After the merger of HP and Compaq, they were many these who claimed that the 64-bit Unix Tru64 will cease to exist in favor of HP's HP-UX. But the official claim is that Tru64 will continue to exist: "Our major focus today for our Tru64 UNIX customers and partners remains unchanged -- to deliver on the Alpha-based Tru64 UNIX plan-of-record which includes full support on the upcoming Alpha EV7 and EV79 systems as well as further operating system enhancements for our Alpha-based customers." More news about Tru64 can be found at Tru64.org
Borland, will announce version 2 of its Kylix package Tuesday. Kylix, introduced in January, lets software developers write programs that can be used on Linux or Windows machines. The new version will add features that improve the product's support for Web services, a representative said. Web services move tasks that took place on a PC or a single server onto a network of servers, ZDNews reports. In other development news, Python 2.2b1 was released.

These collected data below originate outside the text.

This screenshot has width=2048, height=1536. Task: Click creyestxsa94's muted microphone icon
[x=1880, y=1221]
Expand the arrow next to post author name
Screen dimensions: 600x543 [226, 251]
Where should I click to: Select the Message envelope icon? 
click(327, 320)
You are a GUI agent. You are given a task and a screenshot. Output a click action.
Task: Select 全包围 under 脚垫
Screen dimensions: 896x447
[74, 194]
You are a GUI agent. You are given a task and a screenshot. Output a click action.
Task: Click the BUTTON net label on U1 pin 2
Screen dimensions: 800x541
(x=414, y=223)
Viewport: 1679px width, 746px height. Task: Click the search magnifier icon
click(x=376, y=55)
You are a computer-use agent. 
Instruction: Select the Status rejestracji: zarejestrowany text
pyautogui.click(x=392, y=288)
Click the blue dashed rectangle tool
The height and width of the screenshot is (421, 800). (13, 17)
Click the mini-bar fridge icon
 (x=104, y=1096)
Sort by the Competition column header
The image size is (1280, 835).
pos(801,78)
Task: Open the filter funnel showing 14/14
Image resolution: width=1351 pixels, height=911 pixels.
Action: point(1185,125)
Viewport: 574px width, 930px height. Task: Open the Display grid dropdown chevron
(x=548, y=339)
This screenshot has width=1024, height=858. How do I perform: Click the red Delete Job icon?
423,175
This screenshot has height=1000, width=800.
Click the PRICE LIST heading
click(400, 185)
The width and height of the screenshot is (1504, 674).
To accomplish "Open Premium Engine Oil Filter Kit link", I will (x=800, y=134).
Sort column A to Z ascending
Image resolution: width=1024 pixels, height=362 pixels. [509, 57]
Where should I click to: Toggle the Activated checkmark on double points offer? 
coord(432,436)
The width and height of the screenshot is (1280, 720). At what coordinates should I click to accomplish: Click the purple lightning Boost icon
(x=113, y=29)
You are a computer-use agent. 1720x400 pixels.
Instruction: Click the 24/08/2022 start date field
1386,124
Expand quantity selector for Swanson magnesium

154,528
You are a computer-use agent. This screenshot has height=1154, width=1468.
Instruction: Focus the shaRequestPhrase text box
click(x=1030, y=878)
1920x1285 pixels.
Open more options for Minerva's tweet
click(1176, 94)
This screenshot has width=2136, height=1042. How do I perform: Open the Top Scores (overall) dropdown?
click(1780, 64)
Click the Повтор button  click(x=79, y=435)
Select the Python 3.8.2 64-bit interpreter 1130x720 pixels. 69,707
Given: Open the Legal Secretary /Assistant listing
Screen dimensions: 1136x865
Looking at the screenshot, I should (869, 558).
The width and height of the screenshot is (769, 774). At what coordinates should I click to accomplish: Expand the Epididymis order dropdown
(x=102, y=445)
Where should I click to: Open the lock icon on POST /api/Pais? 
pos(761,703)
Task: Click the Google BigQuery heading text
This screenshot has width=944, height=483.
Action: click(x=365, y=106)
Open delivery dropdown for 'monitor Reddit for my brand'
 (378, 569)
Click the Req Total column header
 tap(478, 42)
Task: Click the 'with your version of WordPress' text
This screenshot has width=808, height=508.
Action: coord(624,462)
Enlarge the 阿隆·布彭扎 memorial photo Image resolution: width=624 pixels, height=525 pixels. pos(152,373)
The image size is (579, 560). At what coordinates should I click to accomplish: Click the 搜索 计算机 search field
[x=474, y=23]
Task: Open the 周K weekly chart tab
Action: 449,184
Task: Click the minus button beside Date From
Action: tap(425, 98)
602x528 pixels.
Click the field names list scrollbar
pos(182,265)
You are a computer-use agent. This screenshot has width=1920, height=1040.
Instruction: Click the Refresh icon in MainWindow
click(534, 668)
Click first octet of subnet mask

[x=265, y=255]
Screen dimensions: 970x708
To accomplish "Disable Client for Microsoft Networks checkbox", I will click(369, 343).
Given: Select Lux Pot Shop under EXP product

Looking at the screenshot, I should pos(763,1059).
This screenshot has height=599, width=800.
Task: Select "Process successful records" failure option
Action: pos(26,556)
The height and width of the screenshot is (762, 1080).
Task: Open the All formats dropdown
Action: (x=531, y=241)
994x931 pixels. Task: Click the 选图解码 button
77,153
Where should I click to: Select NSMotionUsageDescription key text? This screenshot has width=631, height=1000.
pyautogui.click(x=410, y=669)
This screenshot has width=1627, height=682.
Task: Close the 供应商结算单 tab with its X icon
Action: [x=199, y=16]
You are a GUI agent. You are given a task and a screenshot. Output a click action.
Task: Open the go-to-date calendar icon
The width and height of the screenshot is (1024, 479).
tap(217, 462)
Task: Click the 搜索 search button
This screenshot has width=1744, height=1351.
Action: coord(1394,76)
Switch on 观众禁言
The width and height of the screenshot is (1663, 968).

Kerneltrap has posted the latest in-depth kernel hacker interview with Russell King, who originally ported Linux to ARM and continues to oversee ARM Linux development: "I started hacking on Linux for my Acorn A5000 machine back in Spring 1994 while still at Southampton University, after a fellow student, Martin Ebourne, introduced it to me. An A5000 is a desktop-like ARM based machine. It was already about 3 years old and underpowered at that time, with only 4MB of RAM but it was the machine I had." Russell talks about ARM, the 2.4 kernel, the upcoming 2.5 kernel and much more.